The new theory of quantum mechanics is indeed more falsifiable, since it includes Newton's mechanics as a special case, and this is an important aspect of the growth of science. But although quantum mechanics may be a more general theory, there is no doubt that Newtonian mechanics are still used extensively by scientists and engineers to solve problems on the macroscopic scale. It is an example of a theory that has been falsified without being replaced. It is still valid and useful but we are more conscious of its limitations.

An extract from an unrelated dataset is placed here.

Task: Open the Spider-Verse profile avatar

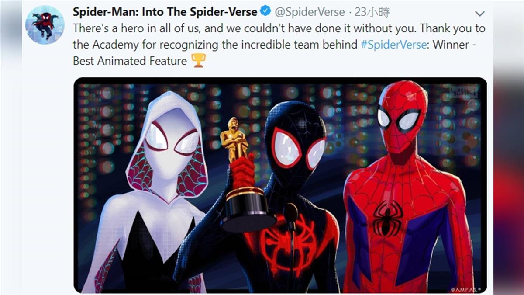Action: [45, 25]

As previously mentioned, there is another alternative to replacing a whole theory that is in trouble. A smaller modification might save it from being falsified. Newton's laws have previously been described as an improvement over Kepler's laws. These, in turn, were an improvement on Copernicus’ heliocentric theory. Johannes Kepler had access to the best astronomical data available before the invention of the telescope and struggled to find a mathematical representation that fitted with them. After years of calculations he overthrew the last two fundamental assumptions of the Aristotelian cosmology – that planets move in circles and that the motion is uniform. His system can be described as an addition to the heliocentric theory. The planets were ordered around the sun as in the Copernican system but they moved in elliptic orbits with the sun in one focus and they moved faster when they were closer to the sun. Since this addition removed the discrepancy between the data and the heliocentric theory, the theory was saved from falsification. Most readers will probably agree that his addition was a legitimate one but the following example illustrates that not all modifications of theories are.

A central assumption in Aristotle's cosmology was that nothing in the heavens could deviate from perfection. As a result, it was long believed that all celestial objects were perfect spheres. When Galileo Galilei pointed his telescope towards the moon in 1609 he was intrigued to find that it was far from a perfect sphere. It was scattered with mountains, some of which he estimated were more than 6000 meters high [7]. One of his Aristotelian adversaries agreed that it looked that way in the telescope but cunningly suggested that there was an invisible substance filling the valleys and covering the mountains in such a way that the moon was still a perfect sphere. When Galileo asked how this invisible substance could be detected, the answer was that it couldn’t. The only purpose of this additional theory was to save the original one. It was an ad hoc modification. The moon was still spherical, it just did not look that way. Any modification of a theory must of course be testable. It must also be testable independently of the theory that is saved from falsification. Galileo went right to the core of this problem in his brilliant response to his adversary. He agreed that there was an invisible and undetectable substance on the moon but instead of filling out the valleys he suggested that it was piled on top of the mountains, so that the surface was even less smooth than it appeared in his telescope [3].